The results of the quantitative determination of the sample to be tested in this example are as follows: the average value of the peak area of the C element in the TNT is 27239.03, the detection concentration of the C element in the TNT is 298.86ug/mL through calculation of a CIC curve equation, the detection concentration of the TNT can be 807.63ug/mL according to the detection concentration of the C element in the TNT, the known theoretical concentration of the TNT is 810ug/mL, and therefore the relative error is 0.29%.
Example 2:
the experimental equipment and test conditions used in this example were the same as in example 1.

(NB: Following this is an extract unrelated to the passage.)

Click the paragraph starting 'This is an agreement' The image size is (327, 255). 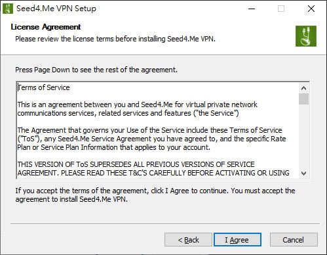point(138,109)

The sample tested in this example was an explosive formulation of TNT, dinitrofurazan-based furazan (DNTF) and Benzotrifurannitroxide (BTF), where the conventional test method for TNT is a liquid chromatography external standard method requiring TNT standard materials. The method established by this study can be used with 2's of non-self, non-energetic materials#-the intermediate reagent is used as a standard sample for the determination of the TNT content of the explosive formulation.

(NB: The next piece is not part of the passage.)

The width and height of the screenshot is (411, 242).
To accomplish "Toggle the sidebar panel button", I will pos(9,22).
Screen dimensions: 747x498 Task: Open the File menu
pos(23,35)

The pretreatment steps of the sample are as follows: weighing 0.2g of sample into a clean and dry 50mL volumetric flask, adding 30mL of acetone, plugging a bottle stopper, performing ultrasonic treatment until the solution is completely dissolved, performing constant volume to a scale mark by using the acetone, and uniformly mixing. Filtering with organic solvent filter, and analyzing by sample injection. The chromatographic separation pattern of the C element of the sample is shown in FIG. 4. Wherein peak No. 2 is the peak given by TNT. The peak areas of the two samples were measured in parallel and averaged to be 14400.44, 14202.34, respectively.
According to 2#And (4) calculating the concentration of the C element of the TNT according to the CIC curve equation y of the median fixative 92.227x-323.570, and further obtaining the concentration of the compound of the TNT. And further calculating to obtain the mass percentage content of TNT in the explosive formula. The experimental data are shown in table 1. As can be seen from Table 1, the TNT content calculated by the method is substantially consistent with the theoretical dosage.

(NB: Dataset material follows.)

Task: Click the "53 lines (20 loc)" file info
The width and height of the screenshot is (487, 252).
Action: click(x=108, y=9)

TABLE 1 determination of TNT content in certain explosive formulations
Claims (3)
1. A method for quantitatively determining TNT content by a CIC method of a GC-AED irrelevant correction curve method is characterized in that a chromatographic column used in the method is an HP-5 weak polarity capillary column, the temperature of a sample inlet is 200 ℃, the temperature of a column incubator is 180 ℃, the split ratio is 20:1, the sample volume is 0.5 mu L, and the flow rate of the column is 3 mL/min;
the AED parameters were: the temperature of the transmission line is 220 ℃ and the temperature of the cavity is 250 ℃; the detection element used is C, the wavelength is C193 nm; the reaction gas used is O2,H2(ii) a The pressure of the supplementary gas He is 200KPa and 2#-the fixative is a standard.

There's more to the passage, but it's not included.